Solved: Why did all of my servers stop sending logs? Confi...

vincenteous · ‎08-28-2017

Hello Guys,

I have a bit of a curious case and it is really bugging our production environment. I have deployed around 12 Windows UF to monitor Security event logs within AD servers which are located behind a firewall. The version of the UFs is 5.0.2 currently and I have set the input and output configurations using a deployment server.

From the first deployment, I could see all 12 servers are sending the logs just fine. After several hours, the number of servers dropped to 7. The drop sequence continue until no server is sending logs at all.

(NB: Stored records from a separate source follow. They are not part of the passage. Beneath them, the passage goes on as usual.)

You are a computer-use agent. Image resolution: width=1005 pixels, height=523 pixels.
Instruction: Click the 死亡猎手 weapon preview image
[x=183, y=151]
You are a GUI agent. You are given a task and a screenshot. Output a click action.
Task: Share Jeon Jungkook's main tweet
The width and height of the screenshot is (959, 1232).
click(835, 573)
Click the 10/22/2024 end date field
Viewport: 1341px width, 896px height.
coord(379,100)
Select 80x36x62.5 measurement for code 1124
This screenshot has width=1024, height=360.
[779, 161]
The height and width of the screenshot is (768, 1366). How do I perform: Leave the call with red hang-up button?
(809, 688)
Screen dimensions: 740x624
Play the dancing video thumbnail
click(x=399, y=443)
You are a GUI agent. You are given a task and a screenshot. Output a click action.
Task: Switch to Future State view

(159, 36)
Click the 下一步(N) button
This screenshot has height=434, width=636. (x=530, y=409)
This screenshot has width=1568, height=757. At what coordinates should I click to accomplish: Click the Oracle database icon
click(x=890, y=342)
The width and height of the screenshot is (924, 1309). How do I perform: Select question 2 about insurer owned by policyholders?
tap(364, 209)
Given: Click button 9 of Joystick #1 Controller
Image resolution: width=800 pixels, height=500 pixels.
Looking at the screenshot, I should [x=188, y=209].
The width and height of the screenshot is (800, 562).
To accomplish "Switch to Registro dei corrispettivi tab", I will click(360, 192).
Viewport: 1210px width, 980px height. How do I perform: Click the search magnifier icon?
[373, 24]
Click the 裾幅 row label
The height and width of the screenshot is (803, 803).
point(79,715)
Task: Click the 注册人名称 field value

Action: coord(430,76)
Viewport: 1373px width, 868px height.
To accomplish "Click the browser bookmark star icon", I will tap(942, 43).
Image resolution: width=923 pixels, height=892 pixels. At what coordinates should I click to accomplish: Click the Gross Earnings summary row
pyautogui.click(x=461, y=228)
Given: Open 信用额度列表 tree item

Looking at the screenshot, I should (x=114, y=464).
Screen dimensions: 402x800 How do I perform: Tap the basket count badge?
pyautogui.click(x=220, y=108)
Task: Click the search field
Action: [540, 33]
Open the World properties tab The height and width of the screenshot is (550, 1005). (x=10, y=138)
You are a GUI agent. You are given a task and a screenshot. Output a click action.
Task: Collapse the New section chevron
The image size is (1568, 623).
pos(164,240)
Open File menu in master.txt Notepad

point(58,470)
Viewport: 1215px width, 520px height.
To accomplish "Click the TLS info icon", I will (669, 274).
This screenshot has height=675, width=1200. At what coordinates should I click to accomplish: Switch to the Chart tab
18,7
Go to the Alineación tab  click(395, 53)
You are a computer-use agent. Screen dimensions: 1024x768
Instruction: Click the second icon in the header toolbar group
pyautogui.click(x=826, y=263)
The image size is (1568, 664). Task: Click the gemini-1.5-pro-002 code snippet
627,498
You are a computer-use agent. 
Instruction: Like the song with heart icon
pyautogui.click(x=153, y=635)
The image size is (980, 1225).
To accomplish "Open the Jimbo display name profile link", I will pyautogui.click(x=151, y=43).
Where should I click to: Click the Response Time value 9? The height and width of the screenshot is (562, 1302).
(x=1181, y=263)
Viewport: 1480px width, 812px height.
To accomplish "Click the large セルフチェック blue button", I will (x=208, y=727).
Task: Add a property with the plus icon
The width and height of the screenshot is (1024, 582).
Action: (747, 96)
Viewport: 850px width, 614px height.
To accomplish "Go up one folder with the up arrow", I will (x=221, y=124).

I tried to use just a single server as a test project and I found that the server is only sending logs for about 3 - 4 hours max before stopped sending completely. No errors or warnings found within splunkd.log of the forwarder and my indexer. The splunkd.log's entries were only "Connected to ...." and "... phone home ....". I also did not see any blocking event from metrics.log

My configurations are like this:
inputs.conf

[WinEventLog://Security]
disabled = 0
index = app_ad
sourcetype = tseladscrt
start_from = oldest
current_only = 0
_TCP_ROUTING = loadheavyfwd

outputs.conf

[tcpout:loadheavyfwd]
compressed = true
server = <indexerip>:9997
sslCertPath = D:\Program Files\SplunkUniversalForwarder\etc\auth\cert.pem
sslPassword = xxxxxxxxxxxxx
sslRootCAPath = D:\Program Files\SplunkUniversalForwarder\etc\auth\CoreCA.pem
sslVerifyServerCert = true

Where should I start to troubleshoot?

Thank you.

traxxasbreaker · ‎08-31-2017

When you installed the forwarders, were the boxes checked to start the Windows event log collection, or were those inputs defined for the first time from the deployment server? The known issues for version 5.0.2 mentions a problem in which a restart while an event log is being read via a [monitor://] stanza in the inputs.conf file can cause Splunk to abandon reading the file further... If the collection was in place before it was pushed from the deployment server, the deployment server could have triggered a restart that caused it to hit that issue.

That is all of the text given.